Please count the lines in the rows below that contain the string "label" with case taken into account. Reply with only that number.

┌──

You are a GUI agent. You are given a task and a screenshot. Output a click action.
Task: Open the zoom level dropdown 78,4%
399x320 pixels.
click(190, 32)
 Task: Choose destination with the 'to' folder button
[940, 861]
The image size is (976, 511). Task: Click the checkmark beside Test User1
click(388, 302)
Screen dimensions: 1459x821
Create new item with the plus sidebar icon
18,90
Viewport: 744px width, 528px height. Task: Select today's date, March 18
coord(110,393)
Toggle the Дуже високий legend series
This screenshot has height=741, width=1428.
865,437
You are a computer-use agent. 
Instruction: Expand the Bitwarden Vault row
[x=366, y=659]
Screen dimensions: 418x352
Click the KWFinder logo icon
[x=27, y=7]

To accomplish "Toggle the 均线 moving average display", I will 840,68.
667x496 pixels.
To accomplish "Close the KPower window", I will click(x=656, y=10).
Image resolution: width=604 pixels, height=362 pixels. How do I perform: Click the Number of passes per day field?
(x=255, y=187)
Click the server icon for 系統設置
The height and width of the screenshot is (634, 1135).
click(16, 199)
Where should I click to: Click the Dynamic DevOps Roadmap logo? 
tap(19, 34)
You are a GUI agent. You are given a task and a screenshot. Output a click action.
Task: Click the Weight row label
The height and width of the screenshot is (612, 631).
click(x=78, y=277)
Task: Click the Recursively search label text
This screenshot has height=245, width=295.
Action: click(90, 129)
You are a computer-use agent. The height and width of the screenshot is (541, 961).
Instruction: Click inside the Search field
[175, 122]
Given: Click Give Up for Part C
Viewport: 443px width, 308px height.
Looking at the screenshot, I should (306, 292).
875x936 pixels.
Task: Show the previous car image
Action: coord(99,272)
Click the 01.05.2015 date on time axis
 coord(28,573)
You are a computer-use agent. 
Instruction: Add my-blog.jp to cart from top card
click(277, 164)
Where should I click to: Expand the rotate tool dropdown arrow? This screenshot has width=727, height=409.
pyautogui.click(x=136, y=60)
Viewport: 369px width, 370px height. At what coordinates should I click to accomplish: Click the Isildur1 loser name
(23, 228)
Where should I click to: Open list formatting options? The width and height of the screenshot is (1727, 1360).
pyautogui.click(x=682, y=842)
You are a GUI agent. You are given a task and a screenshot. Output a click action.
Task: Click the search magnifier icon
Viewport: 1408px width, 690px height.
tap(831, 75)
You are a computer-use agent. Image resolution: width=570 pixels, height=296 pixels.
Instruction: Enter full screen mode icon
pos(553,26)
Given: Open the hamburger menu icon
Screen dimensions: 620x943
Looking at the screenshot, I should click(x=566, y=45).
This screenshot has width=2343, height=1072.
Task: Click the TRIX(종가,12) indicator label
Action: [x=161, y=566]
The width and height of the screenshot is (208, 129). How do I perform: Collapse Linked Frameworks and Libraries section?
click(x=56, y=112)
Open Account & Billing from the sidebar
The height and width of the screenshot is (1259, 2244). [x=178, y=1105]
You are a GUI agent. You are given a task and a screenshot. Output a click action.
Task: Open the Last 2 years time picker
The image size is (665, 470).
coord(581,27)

└──

Result for this task:
3